TEXT EXCERPT:

-------------------------

Re: [HACKERS] dollar quoting

From
Tom Lane
Date:
Andrew Dunstan <andrew@dunslane.net> writes:
> Comments welcome. Reviewers: I am not sure I got multi-byte stuff right
> in psql/mainloop.c - please pay close attention to that.

The i-1 stuff should generally be i-prevlen.  Not sure if there are any
other pitfalls.

A bigger problem here:

> +             else if (!dol_quote && line[i] == '$' &&
> +                      !isdigit(line[i + thislen]) &&
> +                      (dol_end = strchr(line+i+1,'$')) != NULL &&
> +                      (i == 0 ||
> +                       ! ((line[i-1] & 0x80) != 0 || isalnum(line[i-1]) ||
> +                          line[i-1] == '_')))
> +             {

is that you aren't checking that what comes between the two dollar signs
looks like empty-or-an-identifier.  The check for
next-char-isn't-a-digit is part of that but not the only part.

Also I'm not sure about the positioning of these tests relative to the
in_quote and in_xcomment tests.  As you have it, $foo$ will be
recognized within an xcomment, which I think is at variance with the
proposed backend lexing behavior.

Also, the strdup should be pg_strdup.

            regards, tom lane

Re: [HACKERS] dollar quoting

From
Andrew Dunstan
Date:

Tom Lane wrote:

>A bigger problem here:
>
>
>
>>+             else if (!dol_quote && line[i] == '$' &&
>>+                      !isdigit(line[i + thislen]) &&
>>+                      (dol_end = strchr(line+i+1,'$')) != NULL &&
>>+                      (i == 0 ||
>>+                       ! ((line[i-1] & 0x80) != 0 || isalnum(line[i-1]) ||
>>+                          line[i-1] == '_')))
>>+             {
>>
>>
>
>is that you aren't checking that what comes between the two dollar signs
>looks like empty-or-an-identifier.  The check for
>next-char-isn't-a-digit is part of that but not the only part.
>
>


Well, I think the right way to do a full check would be with a regex,
which I had hoped to avoid. However, I will now try to get one working
and to address your other concerns.

Thanks for the comments.

cheers

andrew


Re: [HACKERS] dollar quoting

From
Andrew Dunstan
Date:
I think the attached patch addresses Tom's comments.

I ended up not using a regex, which seemed to be a little heavy handed,
but just writing a small custom recognition function, that should (and I
think does) mimic the pattern recognition for these tokens used by the
backend lexer. This patch just puts that function in mainloop.c, but
perhaps it belongs elsewhere (string_utils.c maybe?). I don't have
strong opinions on that.

Enjoy

andrew



Tom Lane wrote:

>Andrew Dunstan <andrew@dunslane.net> writes:
>
>
>>Comments welcome. Reviewers: I am not sure I got multi-byte stuff right
>>in psql/mainloop.c - please pay close attention to that.
>>
>>
>
>The i-1 stuff should generally be i-prevlen.  Not sure if there are any
>other pitfalls.

-------------------------

DATASET ROWS:
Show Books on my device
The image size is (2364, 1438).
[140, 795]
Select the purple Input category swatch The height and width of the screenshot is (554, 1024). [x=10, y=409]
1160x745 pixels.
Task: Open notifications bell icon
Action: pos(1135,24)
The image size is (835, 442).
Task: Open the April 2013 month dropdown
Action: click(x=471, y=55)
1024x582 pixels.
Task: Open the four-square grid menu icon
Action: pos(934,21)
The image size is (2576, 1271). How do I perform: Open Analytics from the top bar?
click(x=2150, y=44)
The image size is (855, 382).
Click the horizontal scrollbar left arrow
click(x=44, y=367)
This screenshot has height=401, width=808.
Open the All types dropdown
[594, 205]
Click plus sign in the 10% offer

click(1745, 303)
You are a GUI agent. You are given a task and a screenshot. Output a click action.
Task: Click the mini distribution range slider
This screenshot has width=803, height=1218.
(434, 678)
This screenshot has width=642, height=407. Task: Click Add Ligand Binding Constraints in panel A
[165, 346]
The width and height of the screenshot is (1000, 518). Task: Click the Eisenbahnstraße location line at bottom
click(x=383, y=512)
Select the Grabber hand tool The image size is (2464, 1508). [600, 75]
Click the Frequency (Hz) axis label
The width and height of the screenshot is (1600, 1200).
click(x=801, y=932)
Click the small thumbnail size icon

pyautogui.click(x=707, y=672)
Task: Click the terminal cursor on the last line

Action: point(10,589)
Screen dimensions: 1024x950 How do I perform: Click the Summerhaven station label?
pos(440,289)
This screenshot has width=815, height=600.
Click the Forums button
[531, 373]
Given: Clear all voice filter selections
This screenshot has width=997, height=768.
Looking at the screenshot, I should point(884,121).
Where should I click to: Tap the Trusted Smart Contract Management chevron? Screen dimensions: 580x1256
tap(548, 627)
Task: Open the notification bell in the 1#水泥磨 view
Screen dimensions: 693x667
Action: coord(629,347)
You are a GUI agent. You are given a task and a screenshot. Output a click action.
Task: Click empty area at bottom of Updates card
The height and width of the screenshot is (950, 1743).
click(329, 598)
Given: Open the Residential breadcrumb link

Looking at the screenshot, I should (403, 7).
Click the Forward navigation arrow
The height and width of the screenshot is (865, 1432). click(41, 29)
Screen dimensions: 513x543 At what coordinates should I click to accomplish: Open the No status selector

-------------------------

WHAT YOU NEED TO DO:
1. In the dollar quoting thread, what should the strdup call be changed to?
2. In the dollar quoting thread, why is Tom Lane unsure about where the new tests sit relative to the in_quote and in_xcomment tests? Answer in one to three sentences.
3. Write the next part of the dollar quoting thread, picking up after its last line.
The items are separate from the dollar quoting thread and unrelated to it.

FINAL RESULTS:
1. It should be pg_strdup.

2. With the tests placed as they are, $foo$ will be recognized inside an xcomment. He thinks that conflicts with the proposed backend lexing behavior.

3.
>
>A bigger problem here:
>
>
>
>>+             else if (!dol_quote && line[i] == '$' &&
>>+                      !isdigit(line[i + thislen]) &&
>>+                      (dol_end = strchr(line+i+1,'$')) != NULL &&
>>+                      (i == 0 ||
>>+                       ! ((line[i-1] & 0x80) != 0 || isalnum(line[i-1]) ||
>>+                          line[i-1] == '_')))
>>+             {
>>
>>
>
>is that you aren't checking that what comes between the two dollar signs
>looks like empty-or-an-identifier.  The check for
>next-char-isn't-a-digit is part of that but not the only part.
>
>Also I'm not sure about the positioning of these tests relative to the
>in_quote and in_xcomment tests.  As you have it, $foo$ will be
>recognized within an xcomment, which I think is at variance with the
>proposed backend lexing behavior.
>
>Also, the strdup should be pg_strdup.
>
>            regards, tom lane
>
>---------------------------(end of broadcast)---------------------------
>TIP 1: subscribe and unsubscribe commands go to majordomo@postgresql.org
>
>
>
Index: src/backend/parser/scan.l
===================================================================
RCS file: /projects/cvsroot/pgsql-server/src/backend/parser/scan.l,v
retrieving revision 1.112
diff -c -w -r1.112 scan.l
*** src/backend/parser/scan.l    29 Nov 2003 19:51:52 -0000    1.112
--- src/backend/parser/scan.l    9 Feb 2004 15:26:34 -0000
***************
*** 39,44 ****
--- 39,46 ----

  static int        xcdepth = 0;    /* depth of nesting in slash-star comments */

+ static char    *dolqstart;  /* current $foo$ quote start string */
+
  /*
   * literalbuf is used to accumulate literal values when multiple rules
   * are needed to parse a single literal.  Call startlit to reset buffer
***************
*** 95,100 ****
--- 97,103 ----
   *  <xd> delimited identifiers (double-quoted identifiers)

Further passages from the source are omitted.